##### Data extracts #####

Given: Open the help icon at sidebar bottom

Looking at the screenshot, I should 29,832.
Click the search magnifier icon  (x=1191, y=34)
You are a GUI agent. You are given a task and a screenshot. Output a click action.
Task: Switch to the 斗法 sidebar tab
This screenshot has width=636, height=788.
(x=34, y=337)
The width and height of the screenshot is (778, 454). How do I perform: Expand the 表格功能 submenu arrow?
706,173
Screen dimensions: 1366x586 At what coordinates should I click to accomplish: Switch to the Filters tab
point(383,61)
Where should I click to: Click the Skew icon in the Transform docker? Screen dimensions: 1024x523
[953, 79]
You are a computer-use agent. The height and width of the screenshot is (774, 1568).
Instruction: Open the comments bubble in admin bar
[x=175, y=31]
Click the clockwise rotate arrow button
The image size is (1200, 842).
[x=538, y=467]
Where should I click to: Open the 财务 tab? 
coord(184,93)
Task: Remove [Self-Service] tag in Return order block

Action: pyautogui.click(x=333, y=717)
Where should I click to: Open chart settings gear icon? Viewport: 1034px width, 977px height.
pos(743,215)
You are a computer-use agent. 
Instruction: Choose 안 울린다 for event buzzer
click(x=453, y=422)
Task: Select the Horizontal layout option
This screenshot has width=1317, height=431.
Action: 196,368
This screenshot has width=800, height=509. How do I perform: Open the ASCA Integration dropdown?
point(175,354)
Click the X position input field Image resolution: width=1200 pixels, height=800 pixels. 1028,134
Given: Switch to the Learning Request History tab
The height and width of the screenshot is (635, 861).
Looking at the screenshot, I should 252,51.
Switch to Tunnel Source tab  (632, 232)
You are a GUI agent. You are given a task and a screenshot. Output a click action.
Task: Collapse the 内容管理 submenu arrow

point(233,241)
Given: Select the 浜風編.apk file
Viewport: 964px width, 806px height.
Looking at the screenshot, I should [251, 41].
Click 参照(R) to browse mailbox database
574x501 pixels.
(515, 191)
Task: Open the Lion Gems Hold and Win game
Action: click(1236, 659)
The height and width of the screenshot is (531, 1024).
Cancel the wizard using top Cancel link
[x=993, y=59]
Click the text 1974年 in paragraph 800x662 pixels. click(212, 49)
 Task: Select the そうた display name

#####

**The problem**
Once more, set down the full listing, verbatim.

**Exercise output**
Given: Open the help icon at sidebar bottom

Looking at the screenshot, I should 29,832.
Click the search magnifier icon  (x=1191, y=34)
You are a GUI agent. You are given a task and a screenshot. Output a click action.
Task: Switch to the 斗法 sidebar tab
This screenshot has width=636, height=788.
(x=34, y=337)
The width and height of the screenshot is (778, 454). How do I perform: Expand the 表格功能 submenu arrow?
706,173
Screen dimensions: 1366x586 At what coordinates should I click to accomplish: Switch to the Filters tab
point(383,61)
Where should I click to: Click the Skew icon in the Transform docker? Screen dimensions: 1024x523
[953, 79]
You are a computer-use agent. The height and width of the screenshot is (774, 1568).
Instruction: Open the comments bubble in admin bar
[x=175, y=31]
Click the clockwise rotate arrow button
The image size is (1200, 842).
[x=538, y=467]
Where should I click to: Open the 财务 tab? 
coord(184,93)
Task: Remove [Self-Service] tag in Return order block

Action: pyautogui.click(x=333, y=717)
Where should I click to: Open chart settings gear icon? Viewport: 1034px width, 977px height.
pos(743,215)
You are a computer-use agent. 
Instruction: Choose 안 울린다 for event buzzer
click(x=453, y=422)
Task: Select the Horizontal layout option
This screenshot has width=1317, height=431.
Action: 196,368
This screenshot has width=800, height=509. How do I perform: Open the ASCA Integration dropdown?
point(175,354)
Click the X position input field Image resolution: width=1200 pixels, height=800 pixels. 1028,134
Given: Switch to the Learning Request History tab
The height and width of the screenshot is (635, 861).
Looking at the screenshot, I should 252,51.
Switch to Tunnel Source tab  (632, 232)
You are a GUI agent. You are given a task and a screenshot. Output a click action.
Task: Collapse the 内容管理 submenu arrow

point(233,241)
Given: Select the 浜風編.apk file
Viewport: 964px width, 806px height.
Looking at the screenshot, I should [251, 41].
Click 参照(R) to browse mailbox database
574x501 pixels.
(515, 191)
Task: Open the Lion Gems Hold and Win game
Action: click(1236, 659)
The height and width of the screenshot is (531, 1024).
Cancel the wizard using top Cancel link
[x=993, y=59]
Click the text 1974年 in paragraph 800x662 pixels. click(212, 49)
 Task: Select the そうた display name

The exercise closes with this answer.